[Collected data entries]
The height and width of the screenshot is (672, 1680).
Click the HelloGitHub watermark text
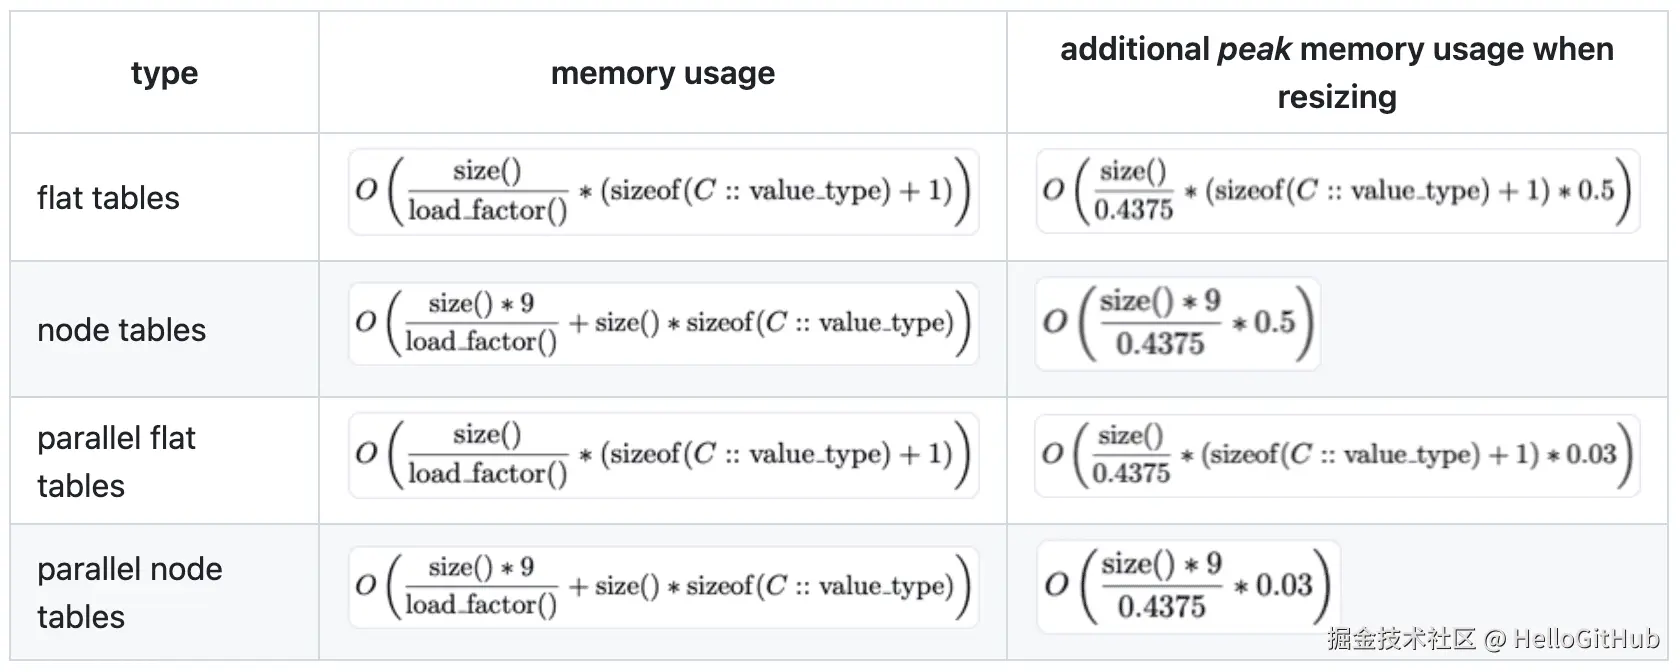coord(1586,638)
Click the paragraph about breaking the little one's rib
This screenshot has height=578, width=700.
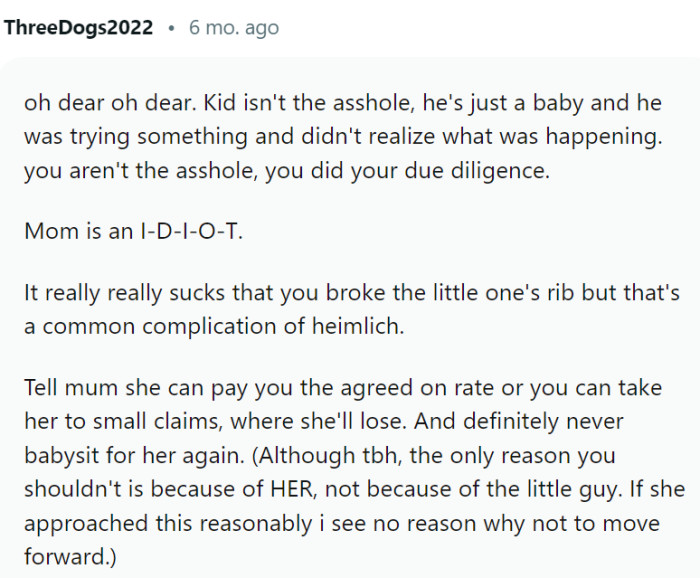click(x=352, y=309)
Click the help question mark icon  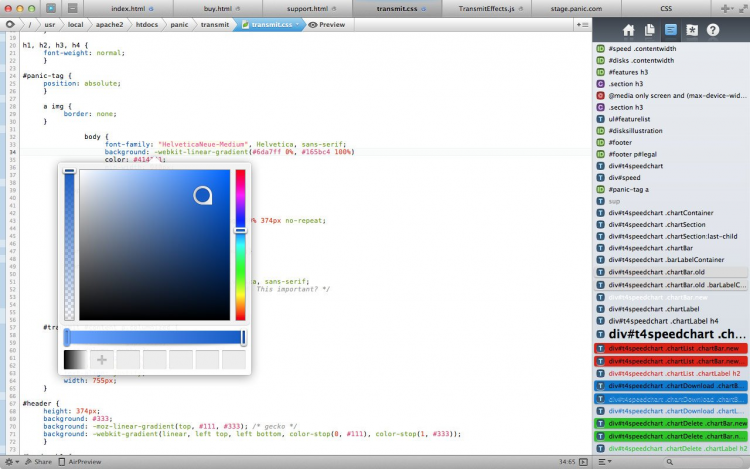712,30
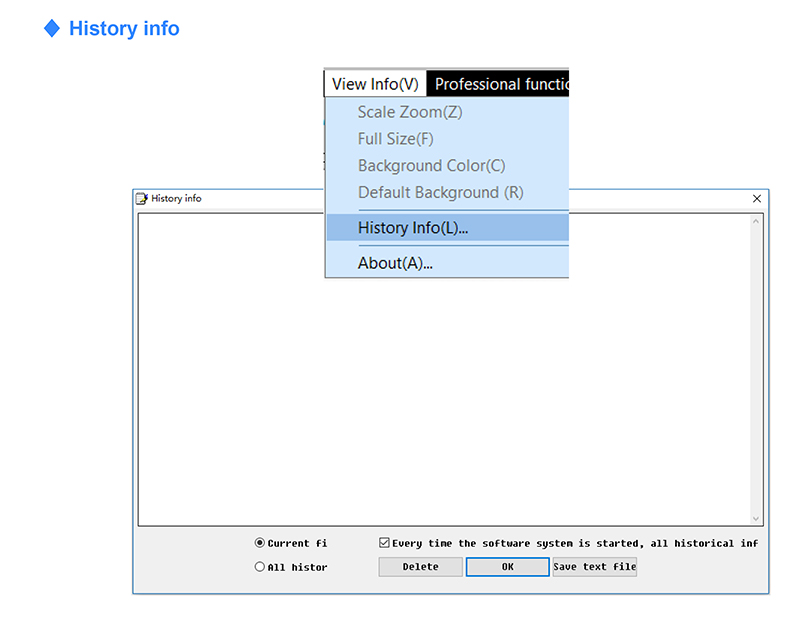
Task: Click the blue diamond beside History info heading
Action: 52,28
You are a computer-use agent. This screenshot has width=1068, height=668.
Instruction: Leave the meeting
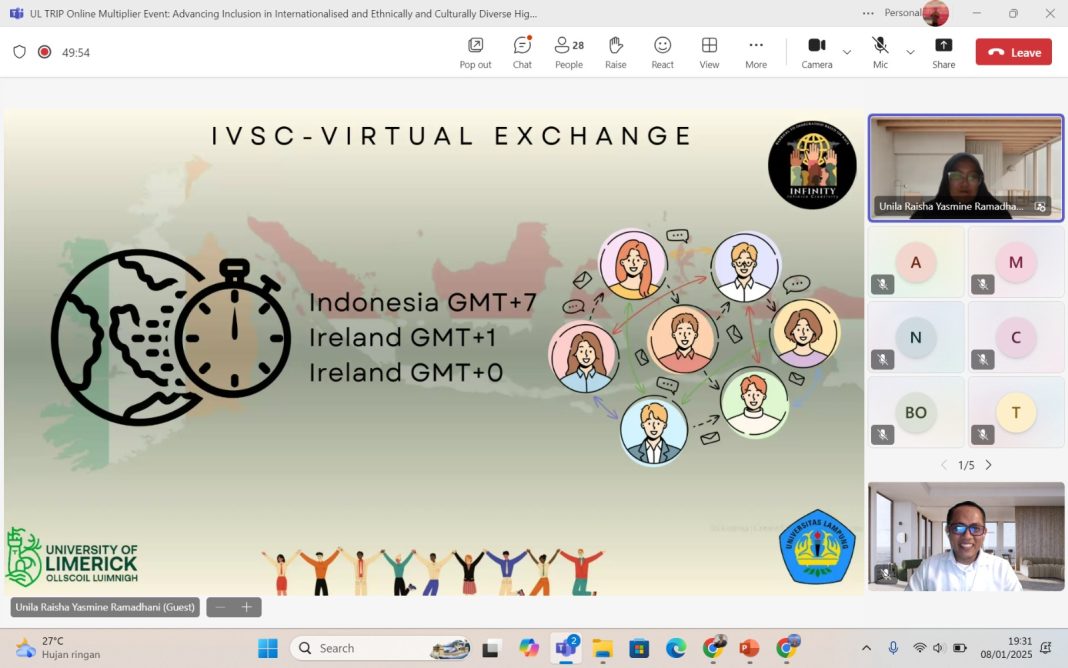pyautogui.click(x=1013, y=52)
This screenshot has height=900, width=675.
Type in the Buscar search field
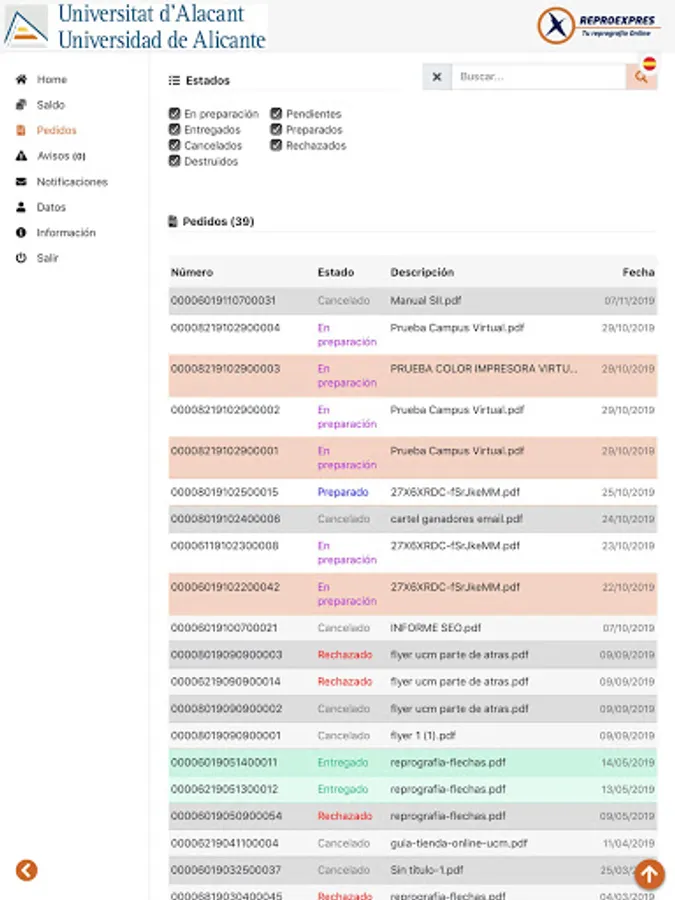(538, 77)
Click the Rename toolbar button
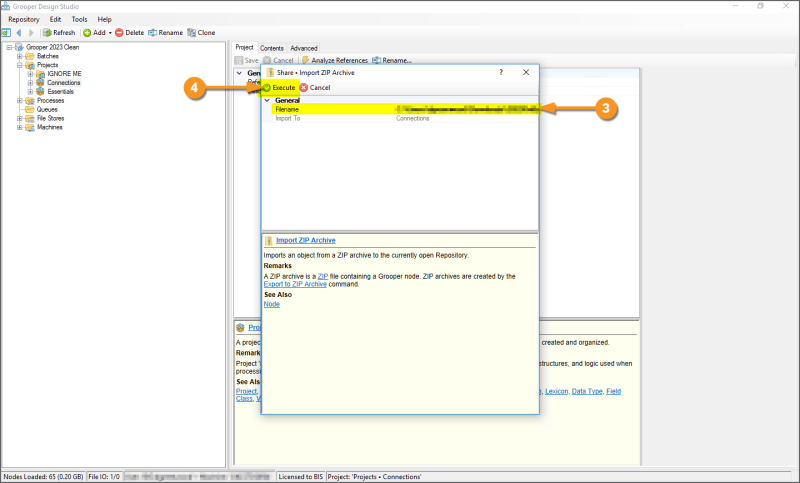The height and width of the screenshot is (483, 800). tap(165, 32)
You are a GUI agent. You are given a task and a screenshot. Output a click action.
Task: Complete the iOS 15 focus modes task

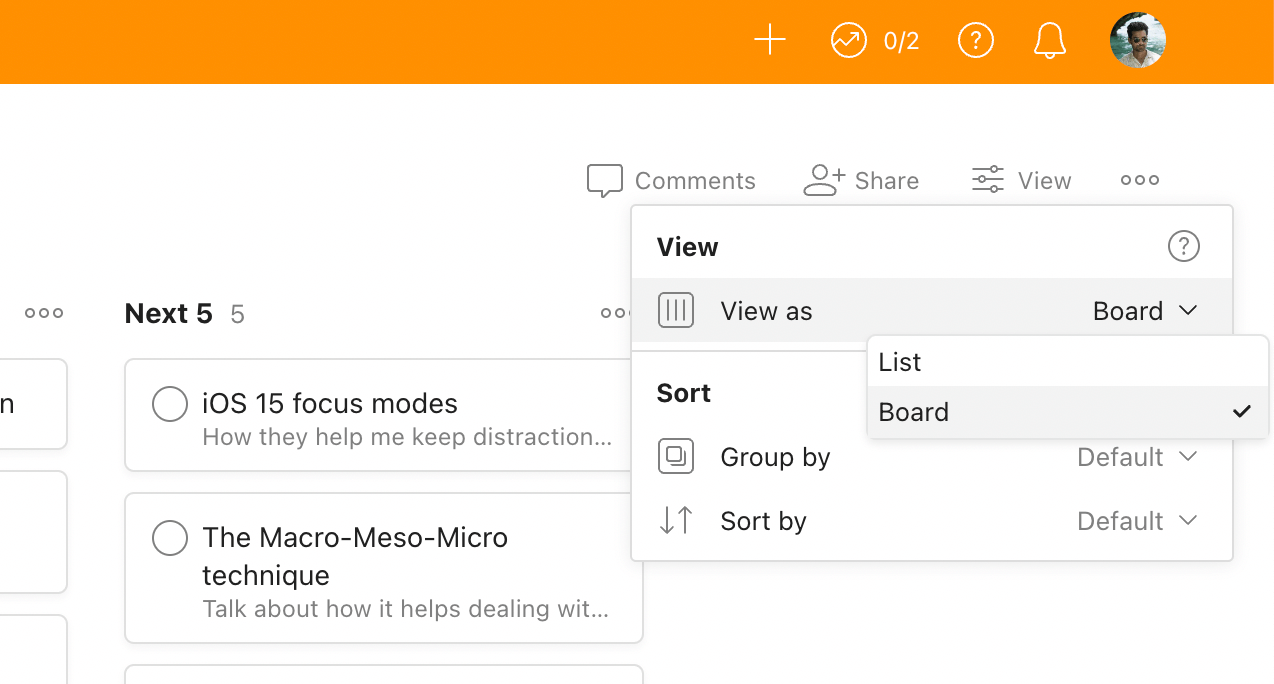point(170,404)
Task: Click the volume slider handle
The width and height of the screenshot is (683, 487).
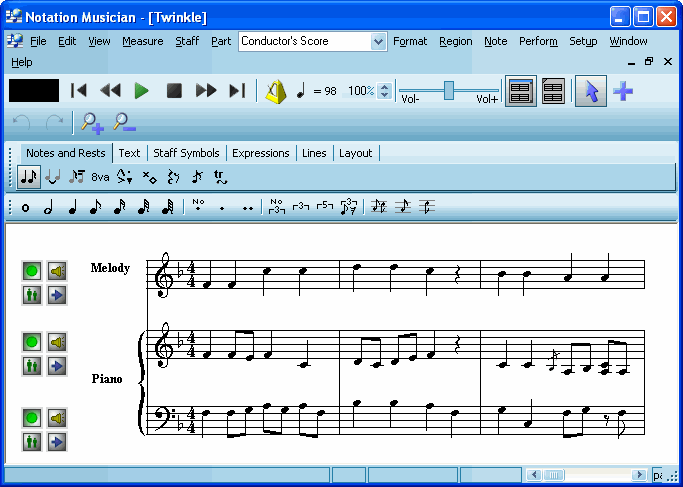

## ACTIVITY
Starting with the line that has "Task: Click the volume slider handle" and ending with the last line of the records, retype every line exactly and only those lines. Do not include the pictures.

## RESPONSE BOX
Task: Click the volume slider handle
The width and height of the screenshot is (683, 487).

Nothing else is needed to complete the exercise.